» **Text**
** START **

Best practice for moving workloads with placement APIs

Use these guidelines to ensure reliable workload movement in your cluster when using placement APIs, especially if the Crosswork Network Controller UI is unavailable or during VM or database recovery scenarios:

The API method is preferred if the Crosswork Network Controller UI is not working due to high CPU utilization (>=95%) for a period of time.
When replacing a VM containing a database, use the placement API to move the database before rebalancing workloads across the VMs.
During a VM power-down and power-up scenario, typically the database pod recovers automatically within a few hours. If the VM is down for more than 5 minutes, redistribute resources using the placement API and rebalance the cluster.
When moving non-core service and application workloads, exclude database services when identifying services to be moved.

Capabilities of placement APIs for workload distribution

Understand how placement APIs support manual workload movement between cluster VMs when automated or UI-based placement is unavailable.

You can use APIs to manually move database or application service workloads from one VM to other VMs in the cluster. The API method is preferred if the Crosswork Network Controller UI is not working due to high CPU utilization (>=95%) for a period of time.

Databases refer to robot-postgres and cw-timeseries-db. If a VM containing a database is replaced, the placement API must be explicitly invoked to instantiate the database on a new VM. In the event of VM replacement, the recommended order is to first use the API to move the database, followed by rebalancing to evenly distribute workloads across the VMs.

On clusters with worker VMs installed, the robot-postgres and cw-timeseries-db database services are pinned to the worker VMs, while the local-postgres pods are pinned to the hybrid VMs.

API example: place services for database pods

Request
 
 
curl --request POST --location 'https://<Vip>:30603/crosswork/platform/v2/placement/move_services_to_nodes' \
--header 'Content-Type: application/json' \
--header 'Authorization: <your-jwt-token>' \
--data '{
    "service_placements": [
        {
            "service": {
                "name": "robot-postgres",
                 "clean_data_folder": true,
                 "pin_to_node":true
            },
            "nodes": [
                {
                    "name": "fded-1bc1-fc3e-96d0-192-168-5-114-worker.cisco.com"
                },
                {
                    "name": "fded-1bc1-fc3e-96d0-192-168-5-115-worker.cisco.com"
                }
            ]
        },
        {
            "service": {
                "name": "cw-timeseries-db",
                 "clean_data_folder": true ,
                 "pin_to_node":true
             },
            "nodes": [
                {
                    "name": "fded-1bc1-fc3e-96d0-192-168-5-114-worker.cisco.com"
                },
                {
                    "name": "fded-1bc1-fc3e-96d0-192-168-5-115-worker.cisco.com"

** END **

» **Exercise directions**
Pull out, word for word, the passage in the placement API text starting at "Use these guidelines" and ending at "rebalance the cluster.".

» **Data provided**
** START **

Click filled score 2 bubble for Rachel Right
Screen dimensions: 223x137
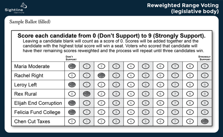click(102, 76)
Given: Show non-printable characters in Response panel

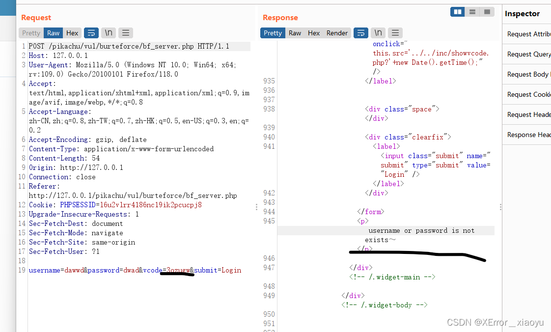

** END **

» **Completed exercise**
Use these guidelines to ensure reliable workload movement in your cluster when using placement APIs, especially if the Crosswork Network Controller UI is unavailable or during VM or database recovery scenarios:

The API method is preferred if the Crosswork Network Controller UI is not working due to high CPU utilization (>=95%) for a period of time.
When replacing a VM containing a database, use the placement API to move the database before rebalancing workloads across the VMs.
During a VM power-down and power-up scenario, typically the database pod recovers automatically within a few hours. If the VM is down for more than 5 minutes, redistribute resources using the placement API and rebalance the cluster.